The Cubs had just hired Epstein and general manager Jed Hoyer when Sveum was tabbed to replace Mike Quade after the 2011 season.
Sveum had little experience as a manager other than an interim stint for the Milwaukee Brewers late in 2008 after Ned Yost was fired. But he did have a history with Epstein and Hoyer, having served as the Boston Red Sox’s third-base coach in 2004 and 2005 while Epstein and Hoyer worked in the team’s front office.
Sveum knew what he was getting into, that the Cubs were in the early stages of a top-to-bottom overhaul they hoped would transform the team into a perennial contender. That hasn’t happened. And if there is a payoff, Sveum won’t be around to see it.
With talented prospects such as Javier Baez, Jorge Soler, Albert Almora and Kris Bryant in the system, things look promising at the minor league level. At the majors, it’s a different story.
With the Cubs shedding long-term prospects and dealing anyone with trade value in an effort to build the farm system, losses have been piling up at a staggering rate even for a franchise that last won a championship in 1908. The Cubs have dropped at least 91 games in three straight seasons for the first time, and they appear to be at least a year or two from making a significant jump in the win column.
They’ve taken mostly a frugal approach in free agency, going for players with low financial risks rather than making big splashes. The Cubs did make a big-ticket player purchase last offseason, signing starter Edwin Jackson to a four-year, $52 million contract, but he’s been a flop. They also traded away veteran pitchers Matt Garza and Scott Feldman and longtime left fielder Alfonso Soriano.

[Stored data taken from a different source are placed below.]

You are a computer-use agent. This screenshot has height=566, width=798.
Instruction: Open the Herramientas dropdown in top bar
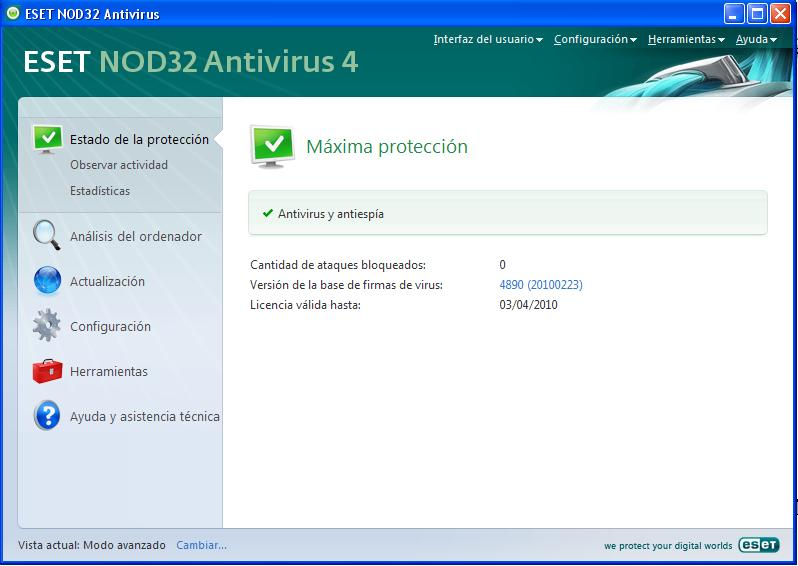[685, 40]
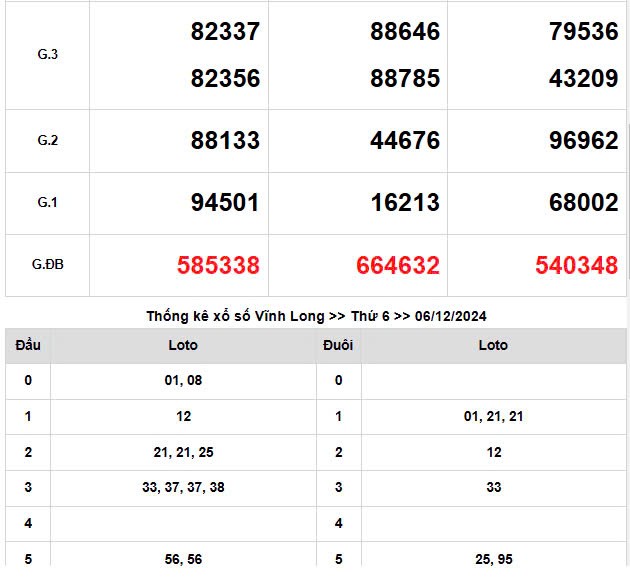Click the special prize number 540348

point(576,265)
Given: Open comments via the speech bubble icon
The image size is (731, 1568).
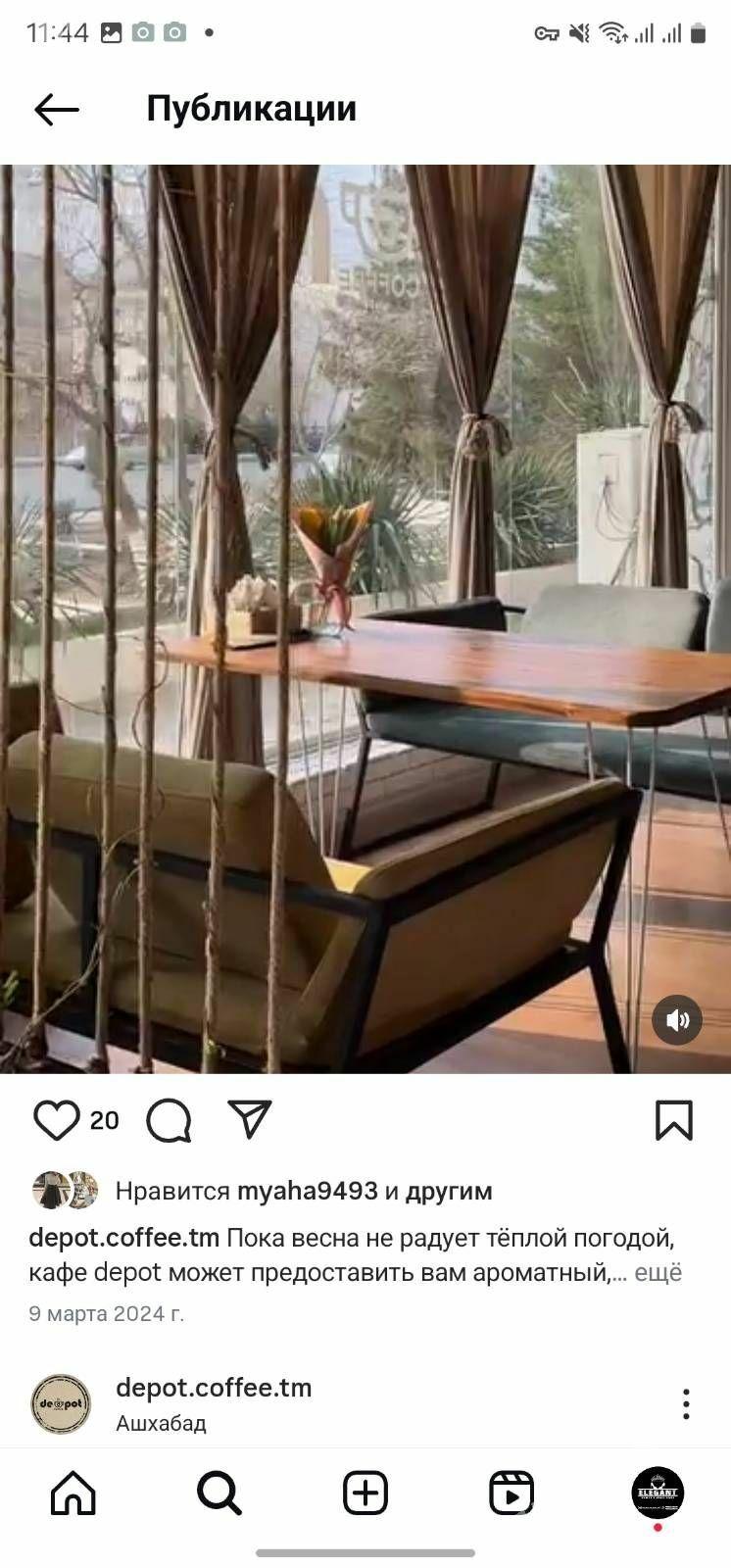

Through it all, the front office insisted Sveum would be judged on development rather than record, and that probably was his downfall, as Castro and Rizzo, who have long-term contracts, took steps back this season.
Castro continues to be an enigma, prone to lapses in the field, and he couldn’t make up for it at the plate. The two-time All-Star’s batting average has been in a steady decline.
Starting pitcher Jeff Samardzija didn’t quite deliver the way the Cubs hoped, either. At times, he can look like an All-Star, but he gave up five or more runs eight times.
Sveum did not appear to be in any real jeopardy until late in the season, when things got tense.
Jackson had words with Sveum in the dugout over being pulled after four innings in a game at Milwaukee. The next day, Samardzija got into it with third-base coach David Bell over defensive positioning. That, too, happened in the dugout. Later that week, Kevin Gregg nearly was released following a rant to reporters after he thought he lost the closer’s job.
After all that, Epstein let Sveum dangle when he was asked about his status, saying the manager would be evaluated at the end of the season.
Epstein, in the extensive news release, insisted the overhaul is on target.
“Soon, our organization will transition from a phase in which we have been primarily acquiring young talent to a phase in which we will promote many of our best prospects and actually field a very young, very talented club at the major league level,” he said. “The losing has been hard on all of us, but we now have one of the top farm systems in baseball, some of the very best prospects in the game, and a clear path forward.
“In order for us to win with this group — and win consistently — we must have the best possible environment for young players to learn, develop and thrive at the major league level.”